I’m guessing you’d have to track down a protagonist first. One that is charming and elegant, but can get their hands dirty. Maybe someone that is elusive but a driving force. Someone that everyone can empathize with. I guess one would need an idea to start with, too.
And you can only write a protagonist if they have a proper background illuminating the details of their everyday life. What is dull to me may not be to you, and if no one ever tried then we wouldn’t go anywhere. How do you find a setting? What will a mountainous region do to your story, casting shadows upon the skiing town nestled in the sky? What if the protagonist is an orphan who is on the run from an evil money-hungry mastermind? The setting sticks to the protagonist like glue. It’s the world of your story.

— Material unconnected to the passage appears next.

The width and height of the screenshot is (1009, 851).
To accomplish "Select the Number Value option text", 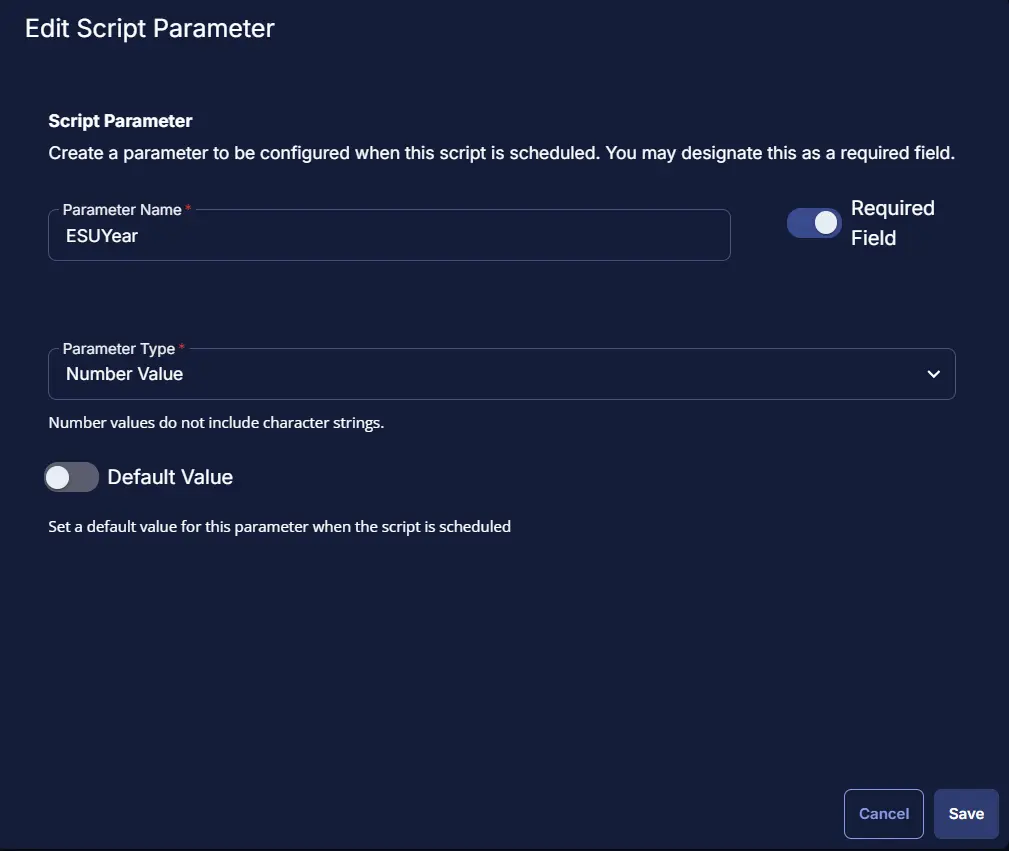I will click(125, 374).
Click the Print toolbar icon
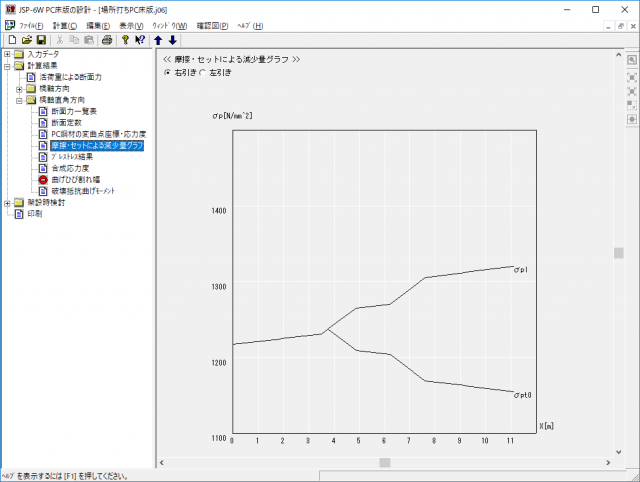This screenshot has height=482, width=640. 106,40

Side characters and dialogue are the parts of a story where I still feel completely unpracticed. How do you continuously write stories when your dialogue is insufferably unrealistic? I have always wondered how the popular writers got it done, Dickinson spent her entire life indoors but never once trapped her mind within. I know I should tell myself that anyone is capable of being a storyteller, the emotional truth is what will rise to the surface.
Stories are the playground rumors and coffee break tales. They grow upon themselves, like a perfect fungus. There is no such story that can be told without beginning somewhere. Speak it out loud and actually believe it, write it down, see it unfold.